Hillary's Whole New Book

Hillary Clinton was in her element. On stage at Belfast's ornate Grand Opera House last week, flanked by volunteers and politicians' wives, Clinton celebrated the role of women in the Northern Ireland peace process. In a confident speech reminiscent of another Clinton, she urged her audience to keep pushing for a common-sense end to the ages-old conflict. On her last official overseas trip as First Lady--"a heartfelt and bittersweet time," she said--Clinton fondly recalled not only earlier visits to Belfast, but her travels around the globe. Now she'd come to say farewell and, as she put it, to "end one chapter in my life." But traveling with the president on his victory lap around the British Isles last week, Hillary was opening a whole new book.

As the Clintons prepare to leave the White House, Bill isn't the only one thinking about a legacy. Hillary has racked up a long list of First Lady "firsts": first baby boomer, first professional woman, first to head a major government task force, first to testify before a grand jury. "Hillary Clinton is, in my estimation, the single most accomplished First Lady in American history," says Carl Anthony, a former Nancy Reagan aide and author of "America's First Families." But it's been a bumpy ride. "She might say surviving is her greatest triumph," says a friend. Now her election to the U.S. Senate and a staggering new book deal prove that Clinton has not only survived--she's thriving. So much so that she's already topping the whispering list of contenders for the Democratic presidential nomination in 2004.

Despite all her years on the national stage, much about Hillary Clinton remains a mystery--which may explain why Simon & Schuster last week bid an almost unprecedented $8 million to publish her memoirs. But friends caution that while Clinton will touch on the obvious travails of her White House years, she's not likely to dwell on the intricacies of the First Marriage. They cite Washington Post publisher Katharine Graham's dignified-but-not-dishy biography as a model. "I don't think you can look for any juicy details in the book," says one confidante.

A best seller would only enhance her star status. She's already a champion fund-raiser--both for Democrats who love her and for Republicans who love to hate her--and could become an eloquent voice of opposition against the new Bush White House. Hillary has promised to serve out her six-year Senate term, a vow that still could leave her open for a presidential bid in 2008. Still, friends insist she has no such plans. "She's totally stunned by the notion," says one.

But the idea could grow on her. Al Gore once seemed the natural heir of Bill Clinton's legacy. But in a few years, with a solid Senate record on key committees like finance or appropriations, Hillary could be well positioned to challenge the notoriously stiff campaigner who already squandered the advantages of incumbency. (Some of his fans don't think the veep has much to worry about: Mrs. Clinton wasn't exactly a riveting presence on the New York campaign trail. And though she'd come equipped with a huge following, she has an army of detractors as well.)

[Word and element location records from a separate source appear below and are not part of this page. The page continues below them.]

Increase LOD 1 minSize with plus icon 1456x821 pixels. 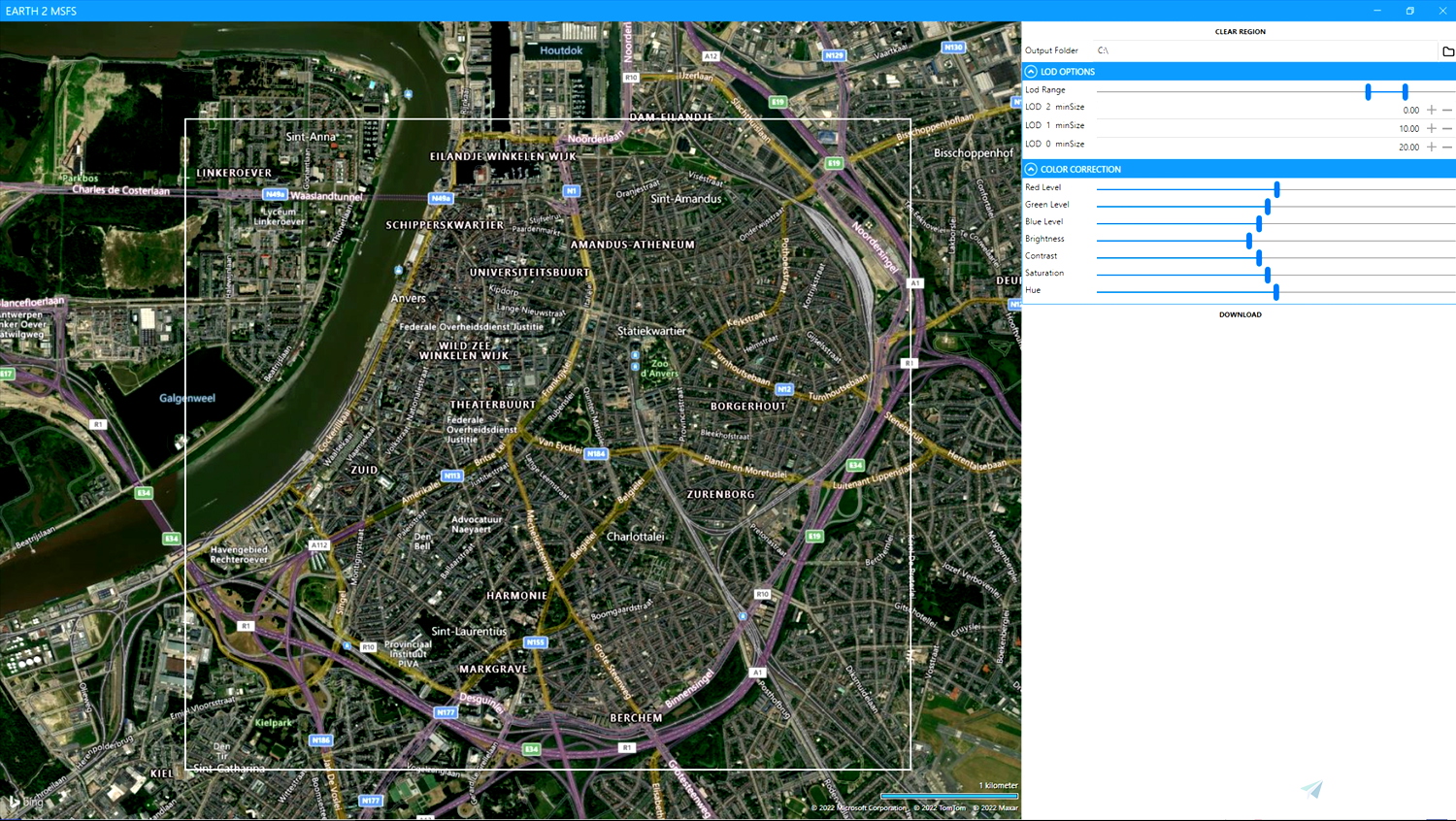click(x=1430, y=128)
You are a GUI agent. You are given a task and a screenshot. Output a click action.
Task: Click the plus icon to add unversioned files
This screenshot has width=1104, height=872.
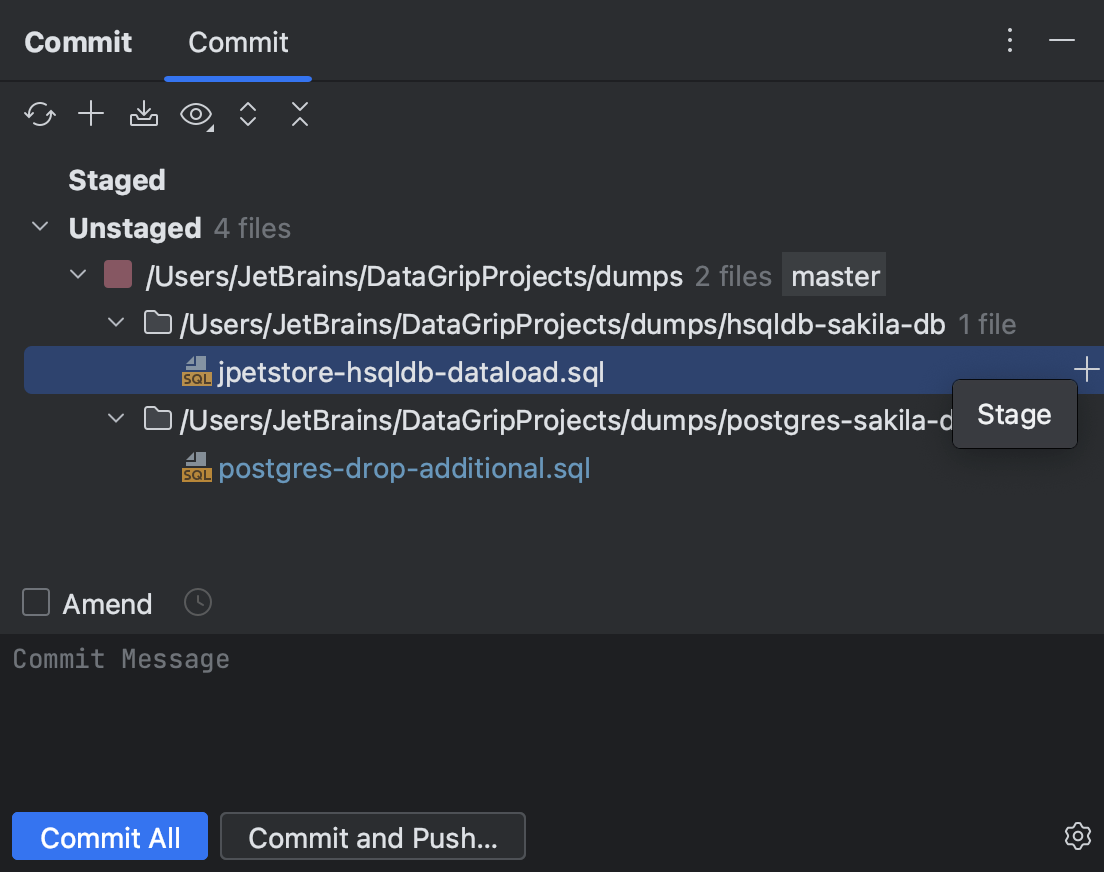[91, 114]
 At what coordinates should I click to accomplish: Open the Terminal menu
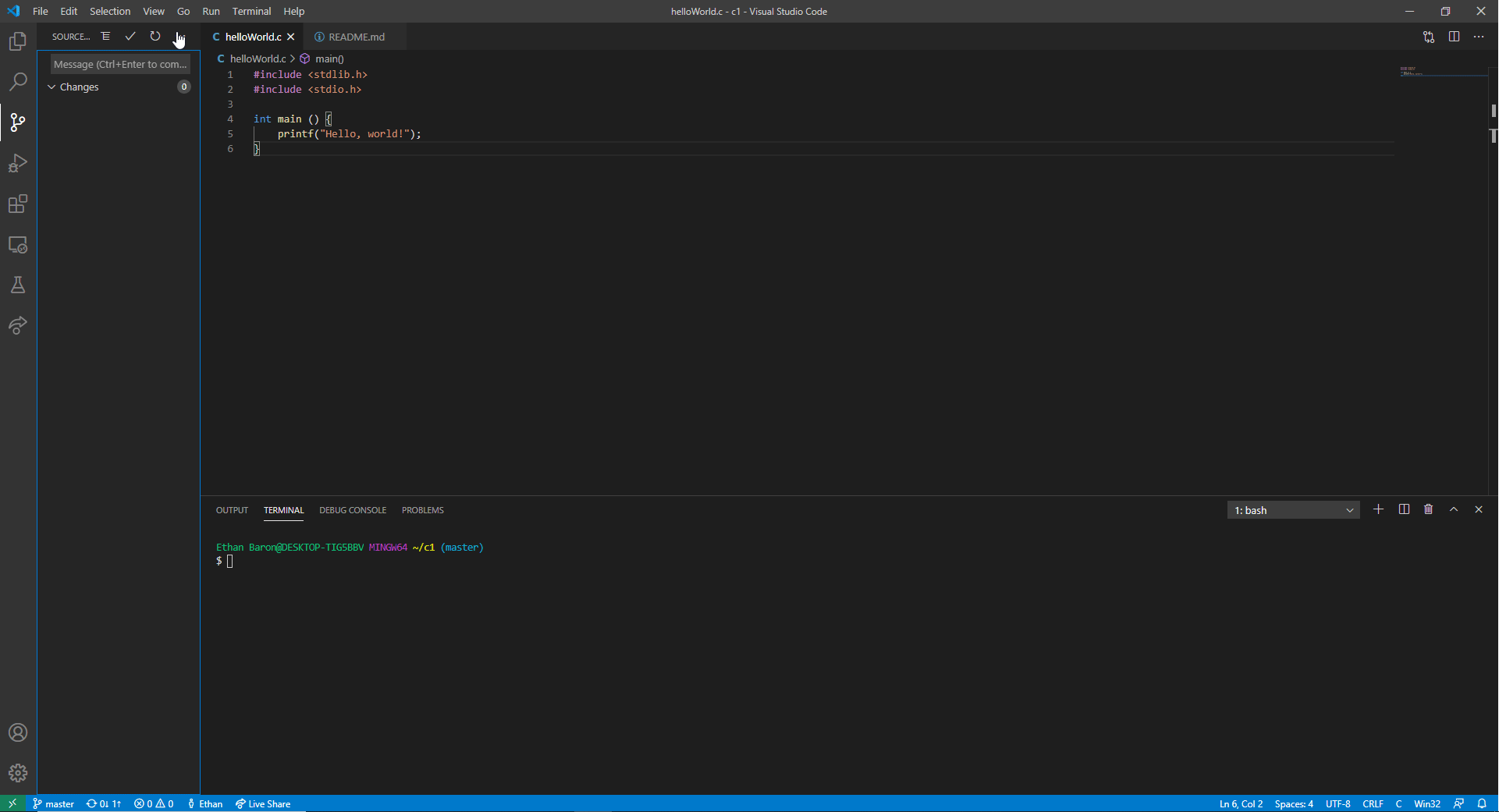click(251, 11)
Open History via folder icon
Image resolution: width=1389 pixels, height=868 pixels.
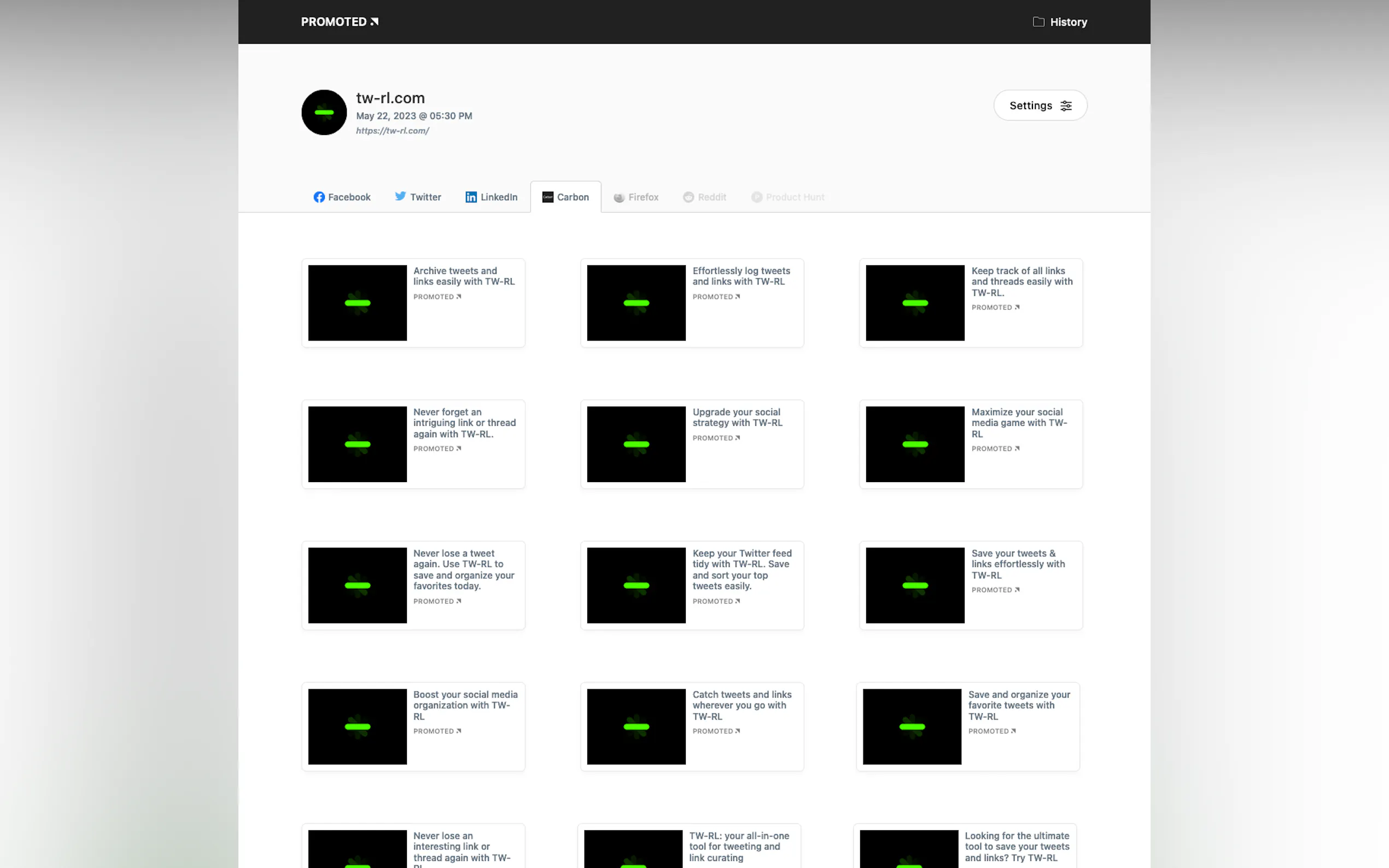pos(1038,22)
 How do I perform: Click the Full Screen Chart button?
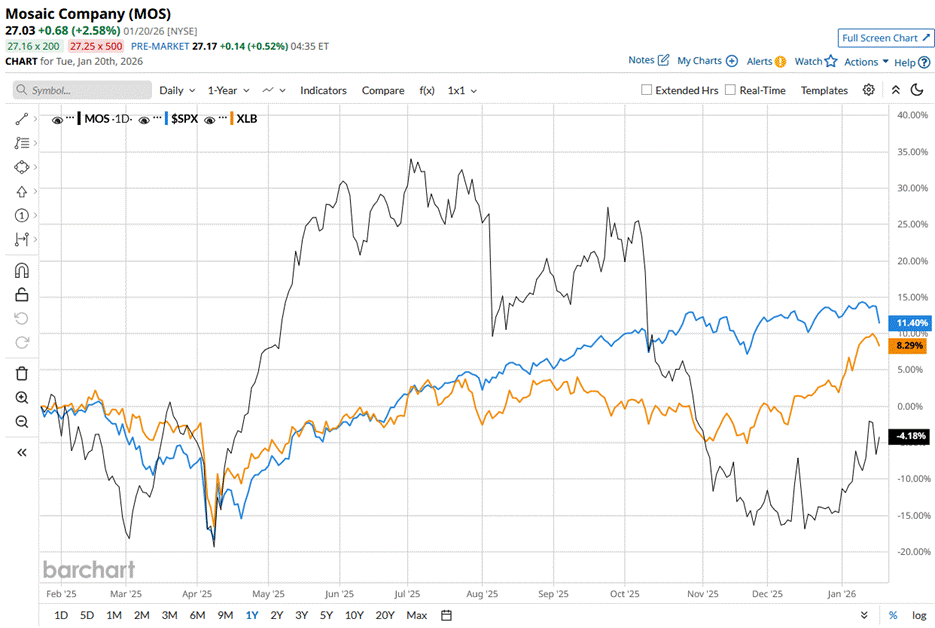point(885,38)
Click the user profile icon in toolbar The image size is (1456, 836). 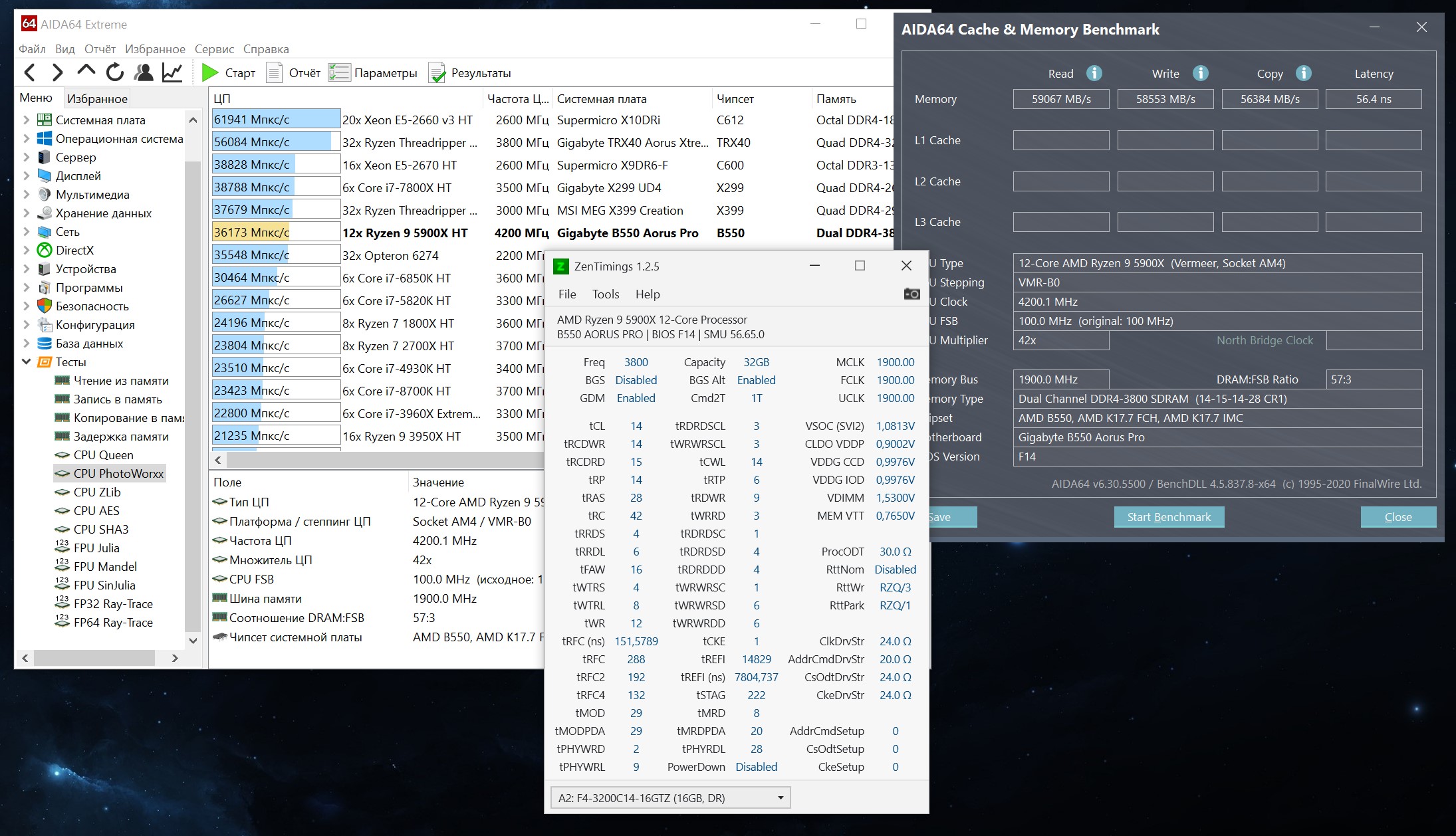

No matter what her ultimate ambitions, Clinton has learned a thing or two about taking small steps. When Hillary staked out an office in the West Wing and took charge of health-care reform, people thought she was overreaching. "If they had it to do over again, I don't think there would be a West Wing office," says one former administration official. Yet, while Clinton was wounded after the health-care fiasco, she never abandoned her goals, quietly pushing initiatives on children's health, adoption and foreign aid, among others.

After years of changing hairstyles and political strategies, Hillary, it seems, has finally found her groove. It is a central tenet of Hillaryland that every woman gets to make choices of her own--to work, to run for office, to stand by her man. So when Clinton sits down with Laura Bush, friends say she won't be offering any how-to lectures. Clinton is far more consumed with her own new job in the Senate. She's also zeroing in on a house in Washington. She won't be staying at 1600 Pennsylvania Avenue anymore, but she won't be far away, either.